Illinois workers’ comp law is highly complex. Not only is the law confusing, but there are many procedural requirements and pitfalls that can lead to the dismissal of your case. As an experienced workers’ comp lawyer Lake County Illinois, I have witnessed insurance companies taking advantage of individual litigants and inexperienced lawyers. I have many clients that come to me for assistance after they have run into some difficulty in their cases. For this reason, I do not recommend that you file your own workers’ comp case.
That being said, it is helpful to know, even before you have been injured, the general process for filing a workers’ comp case in Illinois. The following is a list of the basic steps of a workers’ comp case.
We mentioned above that you are entitled to workers’ comp benefits regardless of fault if you are injured at work. The most important thing, anytime you are injured, is to seek immediate medical assistance. Inform your supervisor and co-workers of your injury so they can call for help. If the symptoms arise after you have left work, seek treatment at an emergency room or physician as soon as possible. Retain all of your medical records to provide to your attorney.
Notifying your Employer
You should notify your supervisor that you have been injured as soon as possible. Under Illinois law you have 45 days following the injury to notify your employer. If you fail to notify your employer your workers’ comp claim may be denied. Your employer is required to give you instructions on how to properly notify them of your injury.

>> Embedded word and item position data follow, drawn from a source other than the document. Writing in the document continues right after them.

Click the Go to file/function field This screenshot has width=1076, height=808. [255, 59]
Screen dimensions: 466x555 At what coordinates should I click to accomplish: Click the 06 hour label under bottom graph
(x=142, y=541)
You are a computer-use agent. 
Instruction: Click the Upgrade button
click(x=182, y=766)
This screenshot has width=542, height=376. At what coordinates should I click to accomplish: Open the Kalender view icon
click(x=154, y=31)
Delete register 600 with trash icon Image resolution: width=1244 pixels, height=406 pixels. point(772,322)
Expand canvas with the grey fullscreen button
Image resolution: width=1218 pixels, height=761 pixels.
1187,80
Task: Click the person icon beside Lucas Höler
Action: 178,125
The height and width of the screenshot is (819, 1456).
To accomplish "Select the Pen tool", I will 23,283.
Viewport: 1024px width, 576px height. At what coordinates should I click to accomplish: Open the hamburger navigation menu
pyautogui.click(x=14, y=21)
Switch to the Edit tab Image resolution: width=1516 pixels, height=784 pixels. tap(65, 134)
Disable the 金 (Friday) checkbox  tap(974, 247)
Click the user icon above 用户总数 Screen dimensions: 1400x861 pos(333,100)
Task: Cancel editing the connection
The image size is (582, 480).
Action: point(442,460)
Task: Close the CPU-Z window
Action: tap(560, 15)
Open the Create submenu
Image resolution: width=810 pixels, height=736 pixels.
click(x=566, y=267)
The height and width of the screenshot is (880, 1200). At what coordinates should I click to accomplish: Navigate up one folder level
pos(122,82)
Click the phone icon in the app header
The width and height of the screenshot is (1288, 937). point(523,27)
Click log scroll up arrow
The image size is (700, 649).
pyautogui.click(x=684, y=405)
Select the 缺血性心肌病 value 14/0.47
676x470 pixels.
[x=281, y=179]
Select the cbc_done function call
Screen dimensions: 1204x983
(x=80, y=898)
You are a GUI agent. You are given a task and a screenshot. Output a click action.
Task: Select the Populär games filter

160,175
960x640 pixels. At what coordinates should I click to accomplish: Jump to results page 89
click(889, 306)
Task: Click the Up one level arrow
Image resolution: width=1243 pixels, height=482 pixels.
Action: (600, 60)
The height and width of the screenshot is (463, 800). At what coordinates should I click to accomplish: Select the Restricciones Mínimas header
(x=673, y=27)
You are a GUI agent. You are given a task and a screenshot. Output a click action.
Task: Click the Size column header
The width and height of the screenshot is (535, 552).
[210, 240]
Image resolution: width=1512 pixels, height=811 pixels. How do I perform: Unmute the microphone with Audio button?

Filing your Application for Adjustment of Claim
You must file your Application for Adjustment of Claim within 3 years from the date of your injury. Note that there is an exception to this rule. If it has been more than 3 years since the date of the injury, you may still be able to file if it has been less than 2 years from the date that you last received benefits.
The Application is the official document that you file with the Workers’ Compensation Commission in order to begin your case. The Application includes important information about your case, such as:
- The location of the accident
- The date of the accident
- Information about your family
- Employer’s name
- A description of how the accident occurred
- A description of the part of the body that was injured
- A description of the nature of the injury
- The date that you returned to work
While some of this information may seem fairly straightforward, the Application is generally prepared by a workers’ compensation lawyer. Even though you may have been injured in and/or reside in Lake County, your Application is filed with the Commission’s main office in Chicago. There is no filing fee required. Learn more at the Illinois workers’ compensation commission website.
Assigned to an Illinois Workers Compensation Arbitrator
Once your case is filed it will be assigned to an arbitrator. The arbitrator is generally located in the area where your injury occurred. The arbitrator is responsible for reviewing your case and deciding issues where they are in dispute. The amount of time required to complete your case varies.
It is not uncommon for workers’ comp cases in Illinois to take in excess of a year to resolve. However, there are several things that can be done to process your case quicker. One method is to file a Petition for an Immediate Hearing along with your Application for Adjustment of Claim.
In order to do this, your attorney must prepare your entire case at the outset. Most workers’ comp lawyers in Illinois are unwilling to put in the extra work. We routinely file Petitions to expedite our clients’ cases. We attempt to settle every case for the maximum amount. Where the insurance company refuses to budge, we will take your case to trial.